Примостится у русской печи на чурбане и закурит. Вот и сегодня зашел.
Гермоген, скромно покашливая в кулак, заводит разговор о международном положении:
—
Давечась по радио наши передавали: опять на нашу землю окаянные зарятся. Пусть только сунутся, быстро почки отшибем. — И ни с того ни с сего обрушивается на жену Сопаткина, сельповскую продавщицу: — Хавронья, елки-моталки, буханку хлеба в долг попроси — не даст, а бутылку водки — сама тебе за пазуху сунет. Тару порожнюю принимает вполцены. — Белесые брови Гермогена удивленно выползают на огромный квадратный лоб. — Где правда? — И супится гневно. — На мой характер, елки-моталки, будь я прокурором, давно бы за решетку посадил. А сам Сопаткин, клоун сопливый, что выкомаривает? Только лед по реке пронесло, ставит на лодку два «Вихря» — и погнал уток стрелять… А эта… Как ее? Да в ларьке-то торгует…
—
Маргарита, — подсказывает Кольша.
—
Да, да, она самая! Давно ли торговать стала? Приехала — кости да кожа. Собаки от нее днем шарахались. А сейчас? Как бочка! От жира раздуло — в дверь не пролазит…

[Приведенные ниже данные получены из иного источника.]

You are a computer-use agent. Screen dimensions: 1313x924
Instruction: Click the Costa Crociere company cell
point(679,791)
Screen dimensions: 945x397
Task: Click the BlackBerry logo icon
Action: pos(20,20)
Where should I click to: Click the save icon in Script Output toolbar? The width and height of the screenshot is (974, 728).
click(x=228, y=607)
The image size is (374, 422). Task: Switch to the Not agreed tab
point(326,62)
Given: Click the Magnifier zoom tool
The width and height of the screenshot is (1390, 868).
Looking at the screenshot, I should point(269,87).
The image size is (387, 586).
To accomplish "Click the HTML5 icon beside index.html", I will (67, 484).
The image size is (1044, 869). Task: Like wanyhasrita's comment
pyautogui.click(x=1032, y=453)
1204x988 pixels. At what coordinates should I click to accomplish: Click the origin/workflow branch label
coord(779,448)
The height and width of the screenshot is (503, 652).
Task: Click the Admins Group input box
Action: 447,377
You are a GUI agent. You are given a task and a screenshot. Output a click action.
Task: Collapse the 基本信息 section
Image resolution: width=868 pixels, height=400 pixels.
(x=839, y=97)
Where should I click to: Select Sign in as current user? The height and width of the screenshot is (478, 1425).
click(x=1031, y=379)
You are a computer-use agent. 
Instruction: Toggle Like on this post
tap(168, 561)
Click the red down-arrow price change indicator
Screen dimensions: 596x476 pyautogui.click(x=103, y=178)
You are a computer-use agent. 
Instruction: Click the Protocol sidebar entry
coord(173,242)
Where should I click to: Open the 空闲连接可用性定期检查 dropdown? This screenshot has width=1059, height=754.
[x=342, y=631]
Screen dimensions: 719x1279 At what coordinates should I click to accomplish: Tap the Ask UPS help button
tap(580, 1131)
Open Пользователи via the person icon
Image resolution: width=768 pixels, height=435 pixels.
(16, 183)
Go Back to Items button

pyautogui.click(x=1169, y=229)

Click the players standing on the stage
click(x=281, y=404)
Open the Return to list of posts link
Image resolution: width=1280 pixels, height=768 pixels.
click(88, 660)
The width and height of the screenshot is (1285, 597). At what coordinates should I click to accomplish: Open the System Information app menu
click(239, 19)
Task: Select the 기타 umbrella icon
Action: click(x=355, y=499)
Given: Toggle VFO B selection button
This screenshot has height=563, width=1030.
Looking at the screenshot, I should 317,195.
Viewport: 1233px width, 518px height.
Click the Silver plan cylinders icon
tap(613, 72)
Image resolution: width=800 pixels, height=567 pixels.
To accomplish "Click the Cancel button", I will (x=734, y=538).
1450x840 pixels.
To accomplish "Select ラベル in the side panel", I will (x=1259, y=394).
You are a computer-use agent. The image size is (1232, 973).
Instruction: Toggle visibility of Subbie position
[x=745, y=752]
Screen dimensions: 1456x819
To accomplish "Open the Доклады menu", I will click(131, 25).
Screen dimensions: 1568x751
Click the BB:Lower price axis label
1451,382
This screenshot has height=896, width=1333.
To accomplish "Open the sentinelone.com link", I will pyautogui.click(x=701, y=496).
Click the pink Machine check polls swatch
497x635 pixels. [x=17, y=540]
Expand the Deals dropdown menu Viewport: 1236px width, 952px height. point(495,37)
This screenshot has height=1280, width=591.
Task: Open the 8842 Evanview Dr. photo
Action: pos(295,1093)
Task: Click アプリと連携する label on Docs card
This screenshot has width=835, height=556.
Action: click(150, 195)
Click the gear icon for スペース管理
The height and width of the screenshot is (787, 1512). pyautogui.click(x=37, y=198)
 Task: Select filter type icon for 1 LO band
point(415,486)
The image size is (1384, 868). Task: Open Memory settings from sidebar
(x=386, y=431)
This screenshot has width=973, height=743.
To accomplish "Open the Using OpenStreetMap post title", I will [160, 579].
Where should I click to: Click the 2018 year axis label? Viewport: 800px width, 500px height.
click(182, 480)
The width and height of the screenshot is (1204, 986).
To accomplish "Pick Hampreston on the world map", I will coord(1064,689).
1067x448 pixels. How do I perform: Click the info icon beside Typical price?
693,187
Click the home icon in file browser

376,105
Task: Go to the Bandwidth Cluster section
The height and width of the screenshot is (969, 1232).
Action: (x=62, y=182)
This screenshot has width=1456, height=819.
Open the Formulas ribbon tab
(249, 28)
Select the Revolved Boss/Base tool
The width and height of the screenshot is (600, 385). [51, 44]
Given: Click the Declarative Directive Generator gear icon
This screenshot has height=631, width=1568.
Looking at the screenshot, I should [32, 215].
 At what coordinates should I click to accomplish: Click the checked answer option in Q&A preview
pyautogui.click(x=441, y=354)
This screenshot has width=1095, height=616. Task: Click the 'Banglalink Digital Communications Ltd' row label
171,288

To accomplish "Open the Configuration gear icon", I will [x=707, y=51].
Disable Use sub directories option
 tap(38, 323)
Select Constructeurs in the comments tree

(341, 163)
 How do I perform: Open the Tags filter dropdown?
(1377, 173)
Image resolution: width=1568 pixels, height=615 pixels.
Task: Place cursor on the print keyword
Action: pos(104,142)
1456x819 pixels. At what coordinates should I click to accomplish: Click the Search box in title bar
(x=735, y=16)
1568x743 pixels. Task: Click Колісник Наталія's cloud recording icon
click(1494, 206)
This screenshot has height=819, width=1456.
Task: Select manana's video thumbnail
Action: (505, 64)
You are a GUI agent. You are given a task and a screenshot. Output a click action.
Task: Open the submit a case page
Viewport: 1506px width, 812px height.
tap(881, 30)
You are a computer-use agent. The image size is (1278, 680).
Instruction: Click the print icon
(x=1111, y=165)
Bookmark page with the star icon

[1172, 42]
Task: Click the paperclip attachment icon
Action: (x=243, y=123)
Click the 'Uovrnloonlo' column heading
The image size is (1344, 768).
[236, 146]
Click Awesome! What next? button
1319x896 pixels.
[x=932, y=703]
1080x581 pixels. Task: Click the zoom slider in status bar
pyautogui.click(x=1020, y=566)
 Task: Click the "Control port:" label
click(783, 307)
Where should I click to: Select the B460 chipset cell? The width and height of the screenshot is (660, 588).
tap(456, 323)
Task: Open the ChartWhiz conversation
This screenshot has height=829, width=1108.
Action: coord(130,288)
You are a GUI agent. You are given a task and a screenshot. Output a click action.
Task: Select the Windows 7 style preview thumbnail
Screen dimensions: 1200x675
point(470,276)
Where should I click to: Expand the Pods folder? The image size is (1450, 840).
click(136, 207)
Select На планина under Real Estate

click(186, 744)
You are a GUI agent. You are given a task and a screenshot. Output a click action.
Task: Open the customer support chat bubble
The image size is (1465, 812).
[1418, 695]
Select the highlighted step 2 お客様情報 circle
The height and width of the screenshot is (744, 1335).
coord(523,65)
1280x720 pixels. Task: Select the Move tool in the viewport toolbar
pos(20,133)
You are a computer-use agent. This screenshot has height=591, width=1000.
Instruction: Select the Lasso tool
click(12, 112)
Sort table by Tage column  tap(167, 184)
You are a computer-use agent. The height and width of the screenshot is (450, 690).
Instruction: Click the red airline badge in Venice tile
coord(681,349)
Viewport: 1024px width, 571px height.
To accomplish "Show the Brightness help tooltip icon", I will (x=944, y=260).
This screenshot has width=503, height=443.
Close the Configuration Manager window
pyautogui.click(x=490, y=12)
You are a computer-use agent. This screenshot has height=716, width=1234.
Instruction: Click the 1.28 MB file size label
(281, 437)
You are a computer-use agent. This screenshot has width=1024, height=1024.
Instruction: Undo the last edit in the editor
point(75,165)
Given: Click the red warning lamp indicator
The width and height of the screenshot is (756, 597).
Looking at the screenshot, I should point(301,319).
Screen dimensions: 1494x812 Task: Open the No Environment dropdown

Мрачная плоскогрудая Дауриха, убирая со стола посуду, намеренно перебивает мужа, обращаясь к Трифону.
—
Научи, Трифон Егорович, что делать с окаянным? — кивает на Гермогена. — Скоро избу пропьет. Несет из дома все, что попадет под руку. Днясь боровишку Сопаткиным за долги отдал. Ох-хо-хо-хо… — Всплакнув, продолжает с подвывом: — На кого походить-то я стала? Пьет, пьет! Как лишился отцовских зимовий, так голову совсем потерял. Из зверопромхоза выгнали, устроился в леспромхоз — турнули. Велика ли моя зарплатишка… — Дауриха работает уборщицей в школе. — Копейки…
—
Расквакалась! — Гермоген нервно вскакивает с лавки, пинком распахивает настежь дверь, выходит в ограду.
—
Псих ненормальный! Правду скажешь, готов лопнуть от злости, — кричит вслед мужу Дауриха. — Опять нажрется где-нибудь, опять до самых петухов будет танго танцевать на карачках. Дите запугал, прудить по ночам стало.
—
Не ври, мамка, не ври… — отпирается Кольша, пряча глаза от деда.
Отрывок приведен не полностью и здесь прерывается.